Why are the new 4B and 8B models slower than the previous 7B-1M model??
The documentation says that this new version should produce better quality results than version 2.5.
I don't really see any quality improvement to my summaries (some are not as good), but more importantly, the inference speed of both the new 4B and 8B models is slower than that of the old 7B model.
I'm using vLLM, on 4x RTX 3060, weight-only FP8 compression using the Marlin kernel, 'enable_thinking=False', and tried with batchsize 1 and batchsize 4 with similar results. Below is the output from VLLM for summarizing a text of about 28k tokens. I ran each task twice. I presume the second run is always much faster because of some prefix caching. Anyway, the new 4B model is slightly slower than the 7B model on the first run, and terribly worse on the second repetition. The new 8B model takes almost twice as long as the old 7B on the first run, and is also much slower on the second run. Below is the vLLM output:
Qwen2.5-7b-1M:
[00:13<00:00, 13.75s/it, est. speed input: 2063.93 toks/s, output: 14.69 toks/s] (first run)

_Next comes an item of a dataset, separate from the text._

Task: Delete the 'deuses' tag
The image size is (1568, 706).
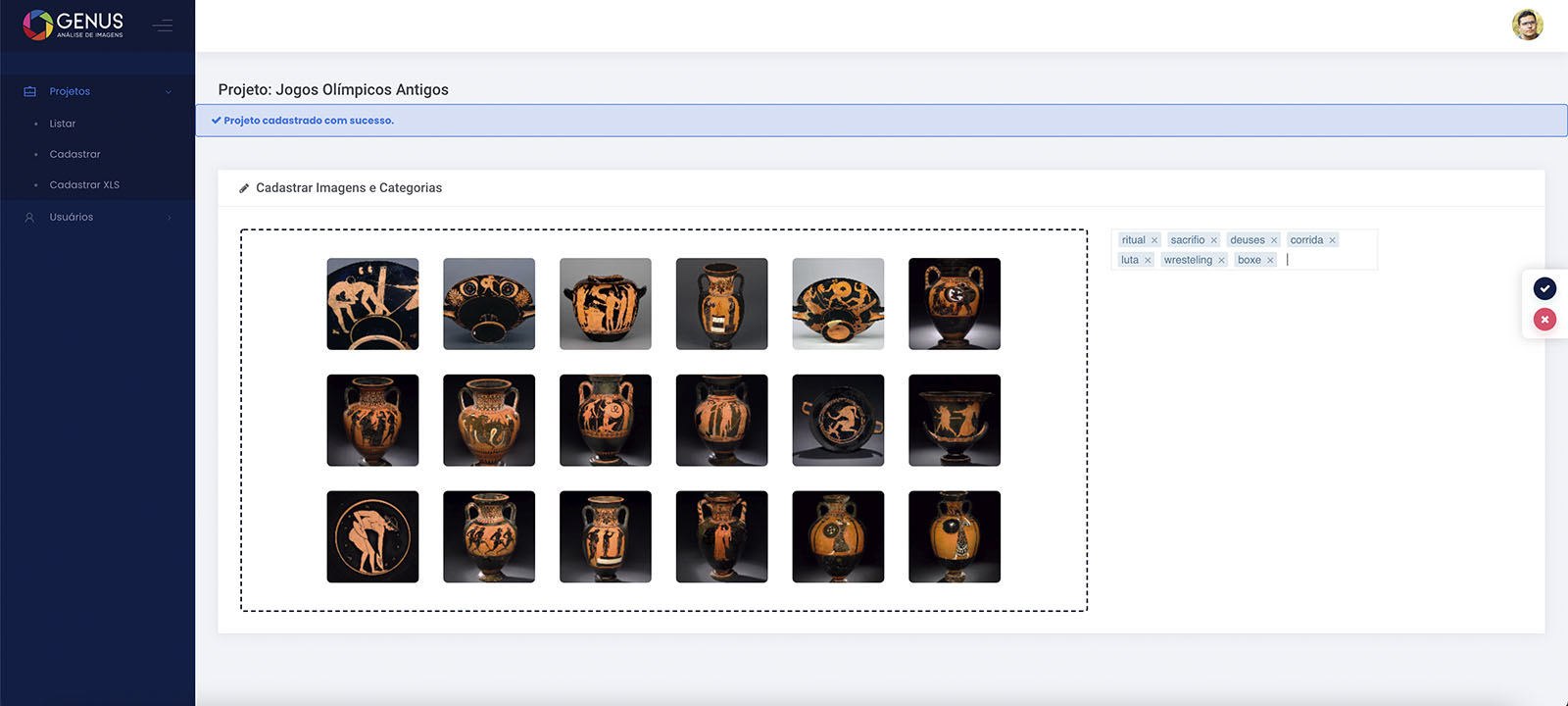Action: coord(1274,240)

[00:02<00:00, 2.23s/it, est. speed input: 12732.36 toks/s, output: 87.04 toks/s] (second run)
Qwen3-4b:
[00:14<00:00, 14.45s/it, est. speed input: 1964.26 toks/s, output: 16.96 toks/s] (first run)
[00:03<00:00, 3.92s/it, est. speed input: 7249.40 toks/s, output: 62.58 toks/s] (second run)
Qwen3-8b: about 3.4 second
[00:20<00:00, 20.77s/it, est. speed input: 1366.44 toks/s, output: 8.62 toks/s] (first run)
[00:02<00:00, 2.94s/it, est. speed input: 9656.35 toks/s, output: 60.90 toks/s] (second run)
Did anybody else notice that the new 4b and 8b models are slower than the old 7b-1M model?
Am I doing something wrong or missing something?
Thanks to the Qwen team for the awesome 7B-1M model, and to anybody who can help me understand what's going on.
How do you use it? List your setting parameters. This qwen3 model is very sensitive to parameter Settings
cause more layers?
Improvement of results often times means a bit of a loss of speed. Just the nature of things.